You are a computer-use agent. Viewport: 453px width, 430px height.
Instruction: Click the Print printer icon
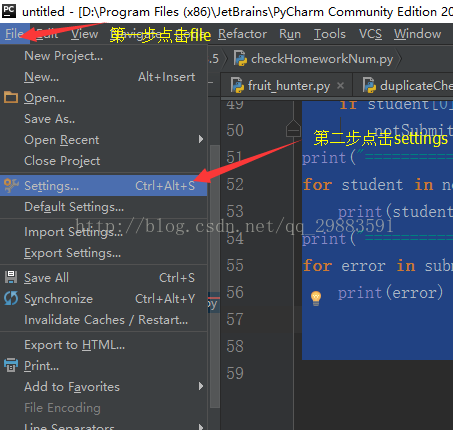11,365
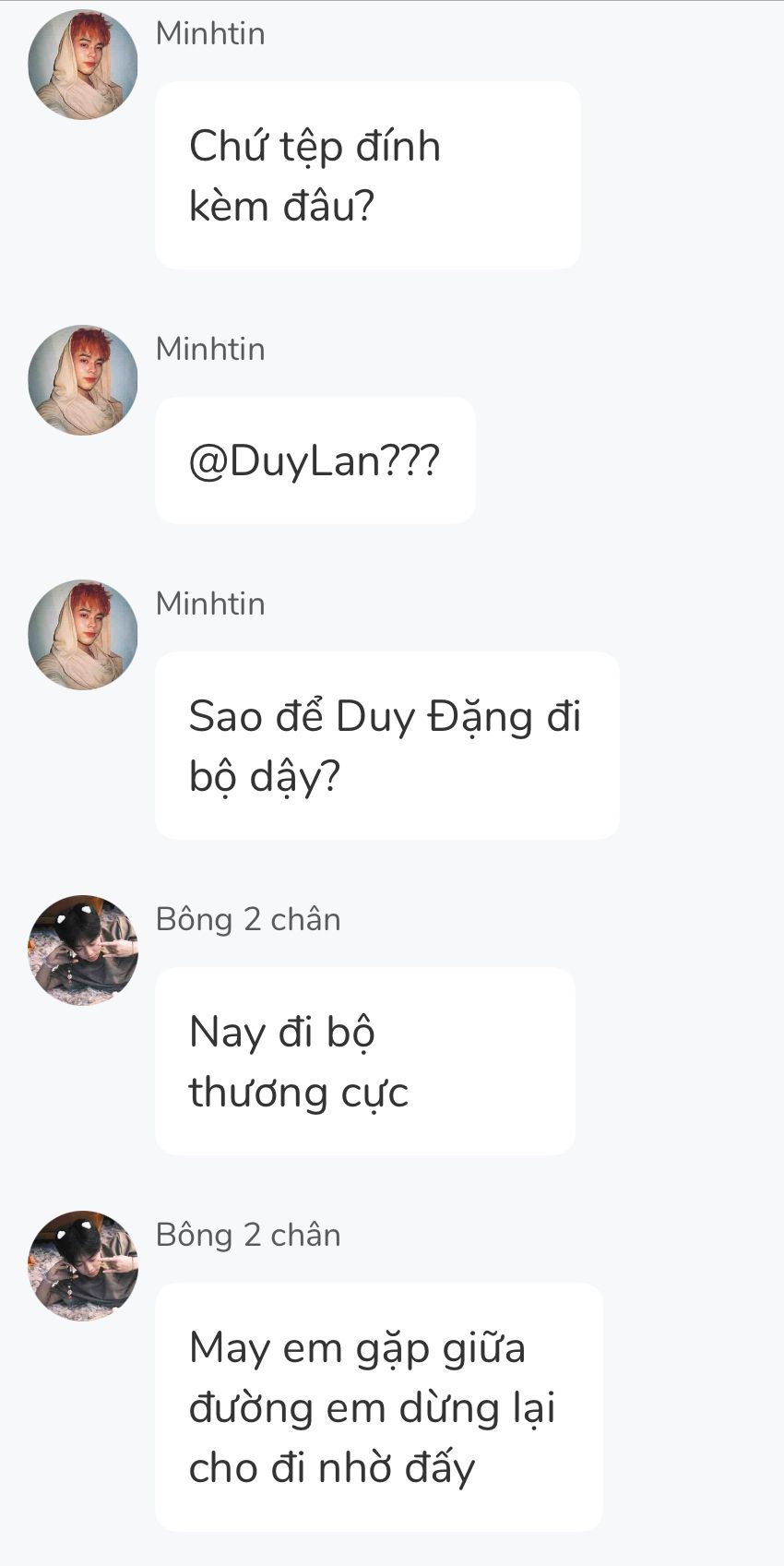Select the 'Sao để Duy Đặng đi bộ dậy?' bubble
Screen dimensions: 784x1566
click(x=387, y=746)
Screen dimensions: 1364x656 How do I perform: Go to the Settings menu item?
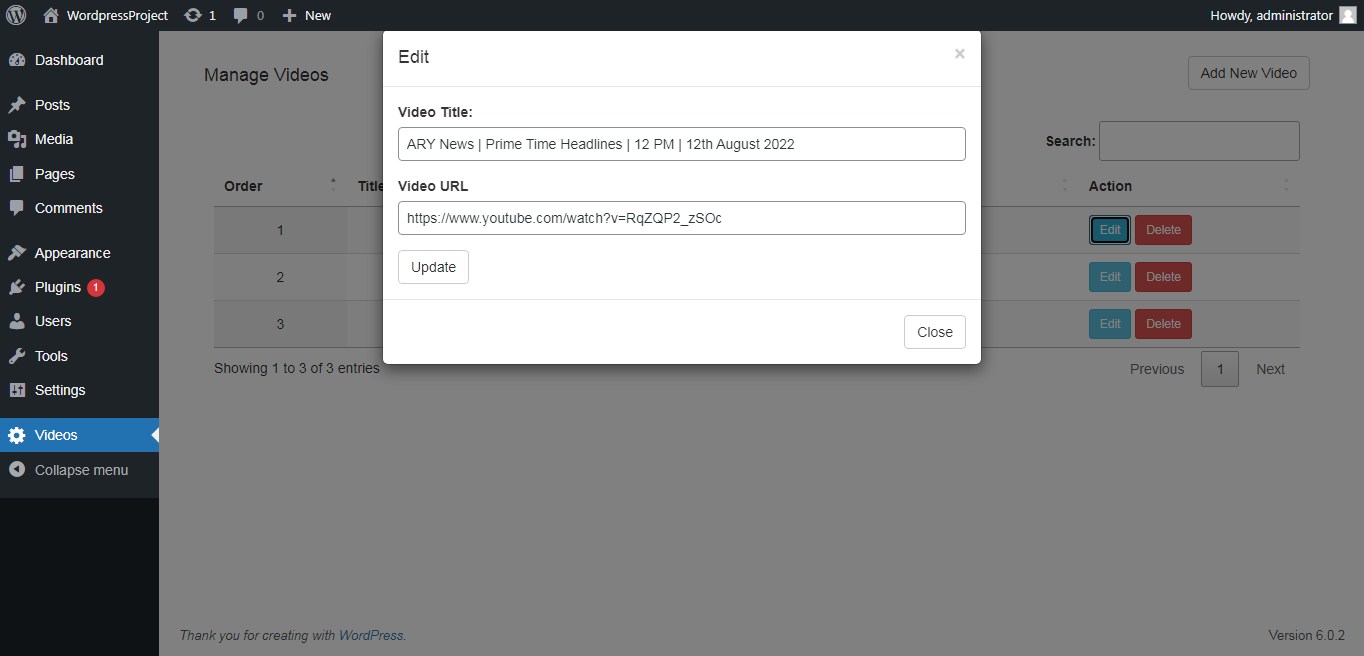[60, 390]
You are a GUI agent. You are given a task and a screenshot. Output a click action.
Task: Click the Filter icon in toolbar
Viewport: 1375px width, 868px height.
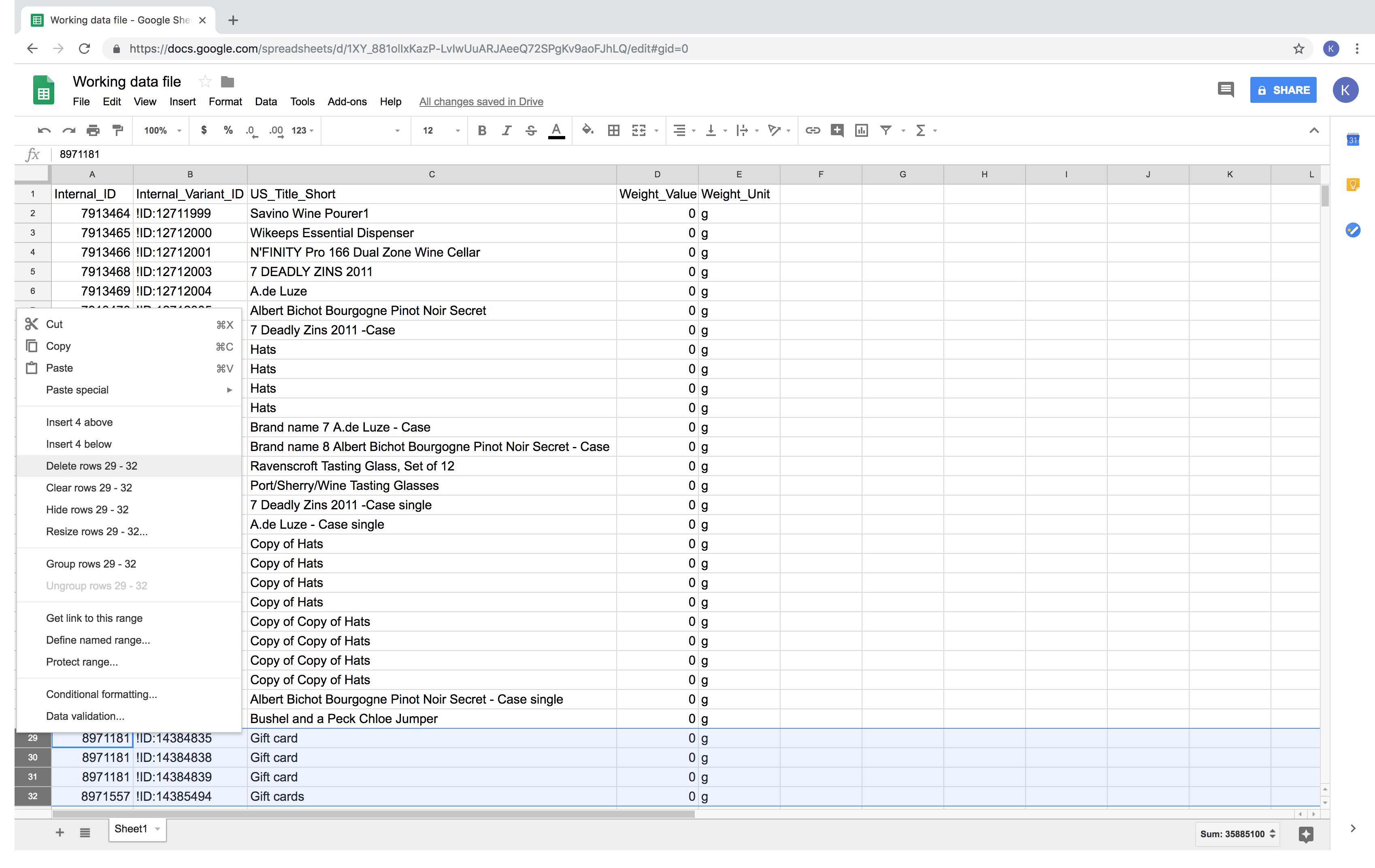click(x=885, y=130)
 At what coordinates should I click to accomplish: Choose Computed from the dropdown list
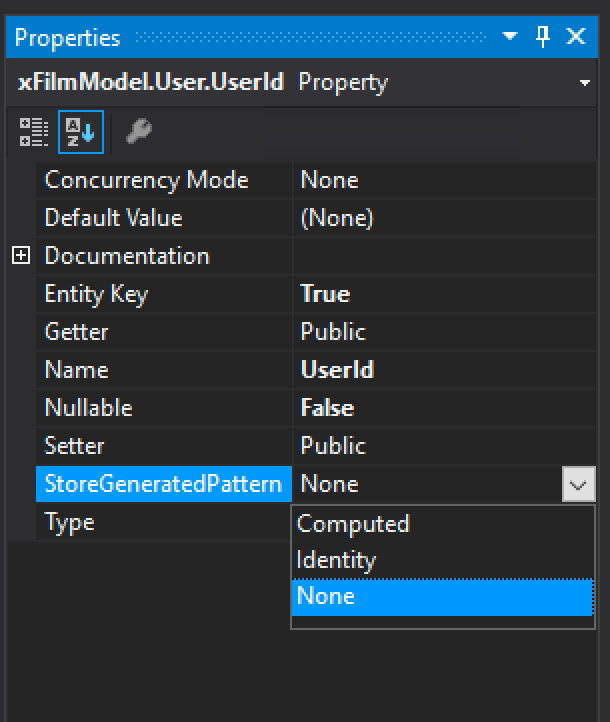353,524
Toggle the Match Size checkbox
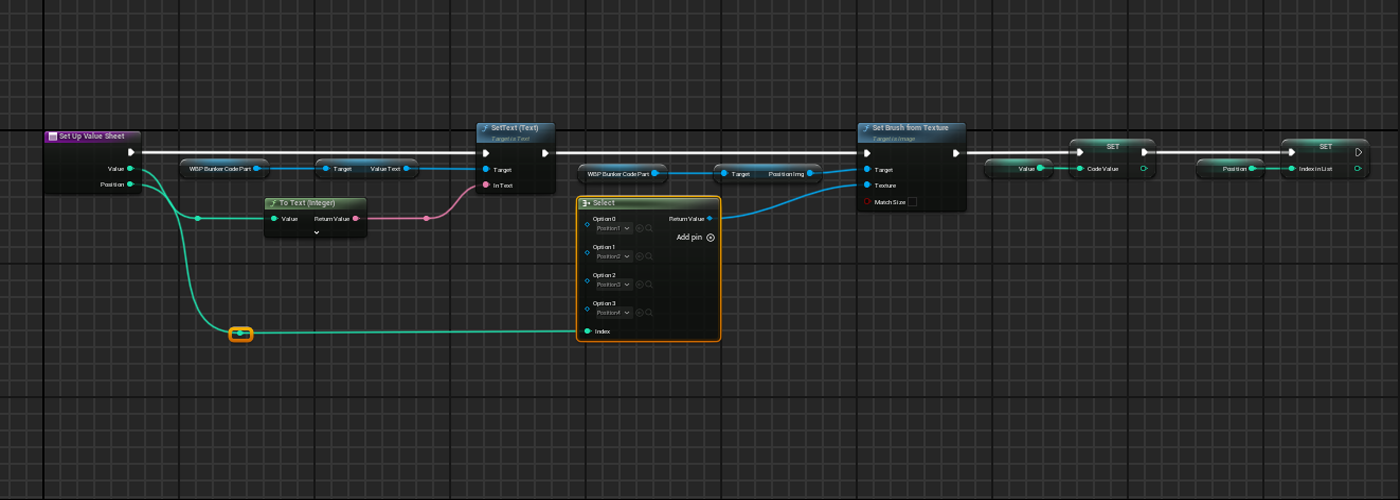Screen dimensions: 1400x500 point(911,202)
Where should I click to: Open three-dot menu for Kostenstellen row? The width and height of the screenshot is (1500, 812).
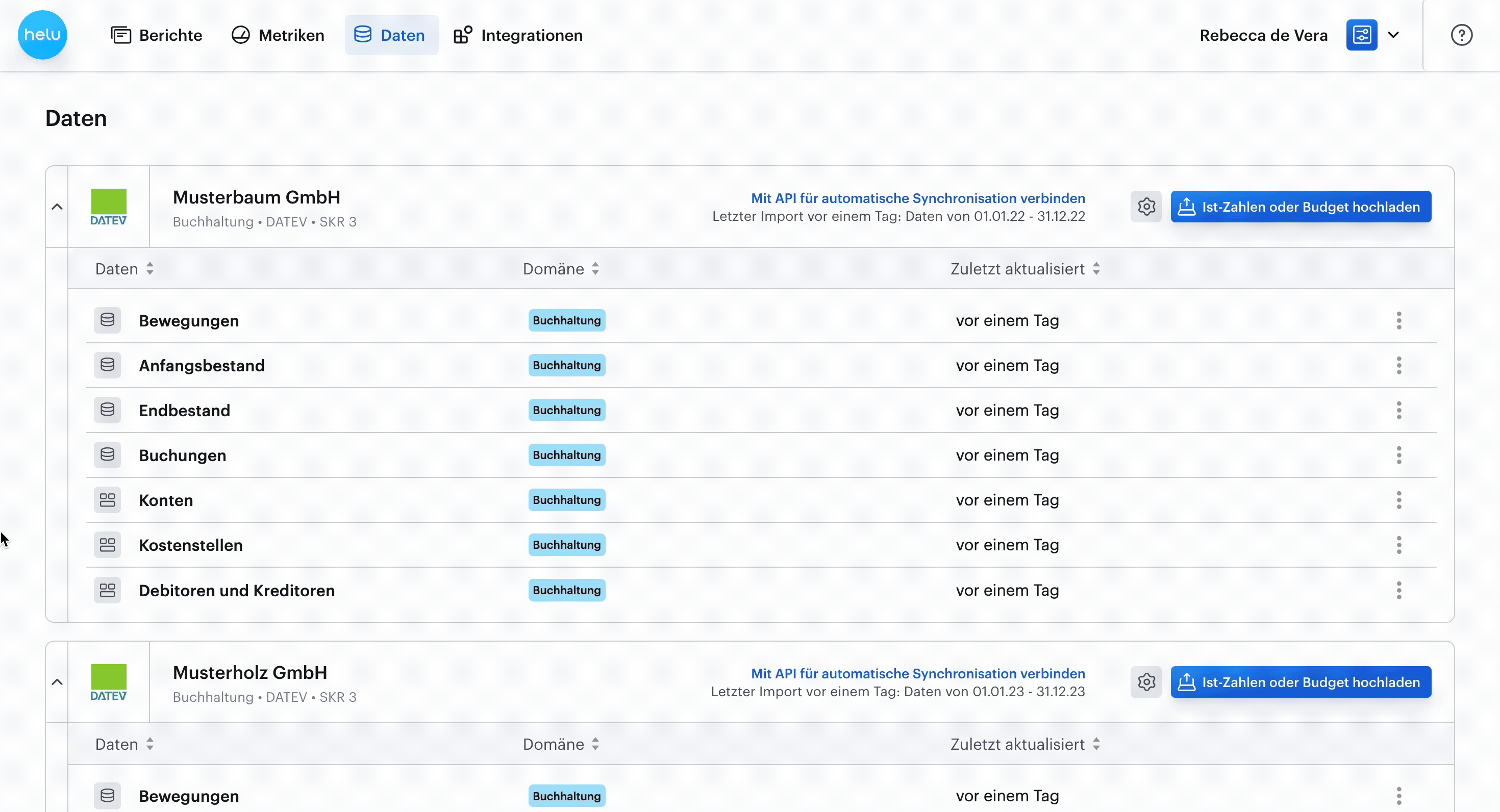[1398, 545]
⁂
### WORK INSTRUCTION
What you give back must be exactly the lines of the listing above from the line containing "Task: Click the Filter icon in toolbar" through its last line, inclusive, without pictures, please.

### TASK SOLUTION
Task: Click the Filter icon in toolbar
Viewport: 1375px width, 868px height.
click(x=885, y=130)
 At what coordinates should I click to accomplish: Choose Computed from the dropdown list
353,524
Toggle the Match Size checkbox
Screen dimensions: 1400x500 point(911,202)
Where should I click to: Open three-dot menu for Kostenstellen row? The width and height of the screenshot is (1500, 812).
[1398, 545]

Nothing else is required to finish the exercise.